Work instructions |
Set down the stretch from "Richard Feynman famously" through "understand how life works." from the passage on building a synthetic cell below, word for word.

Richard Feynman famously said: ‘What I cannot create, I do not understand’. That’s why Bert Poolman and several colleagues are trying to build a synthetic cell with components from all over the living world. Trying to make these components work together will help us understand how life works.
University of Groningen biochemistry professor Bert Poolman is involved in an ambitious project: to create a synthetic cell. ‘I have been working on aspects of this for many years already’, says Poolman. ‘At first, a few of us were working more or less independently in what is called bottom-up synthetic biology, but we began to work together three years ago.’ Scientists at the University of Groningen are focusing on energy metabolism and membrane synthesis, while their colleagues at Radboud University Nijmegen are working on gene networks and protein synthesis, and at Delft University of Technology on creating a reproduction system.
‘We build cells from scratch but use molecular components from biology. The reason is that ultimately, we need to construct an artificial genome that specifies the components, and this is not possible with molecules that have been designed and synthesized chemically. The aim of the entire exercise is to increase our understanding of how life works.’ Poolman is therefore also involved in the Origins Centre, which was established to answer questions from the public on the origin of the universe and life on Earth.

Dataset section |
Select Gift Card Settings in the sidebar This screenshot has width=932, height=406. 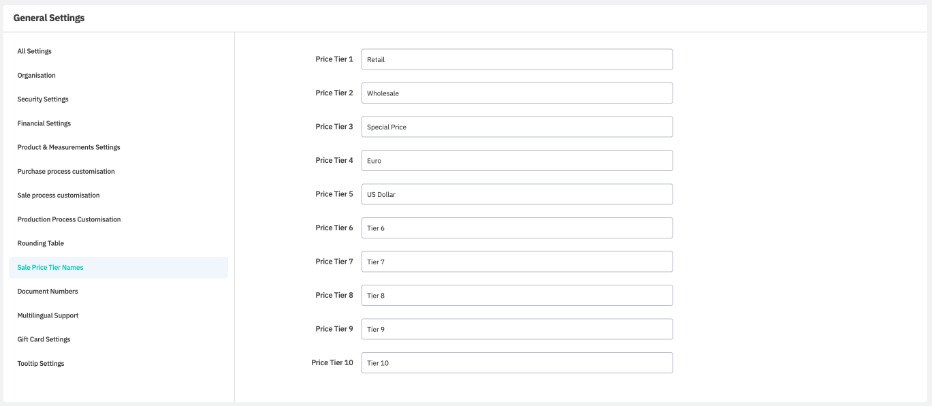[x=44, y=339]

Exercise response |
Richard Feynman famously said: ‘What I cannot create, I do not understand’. That’s why Bert Poolman and several colleagues are trying to build a synthetic cell with components from all over the living world. Trying to make these components work together will help us understand how life works.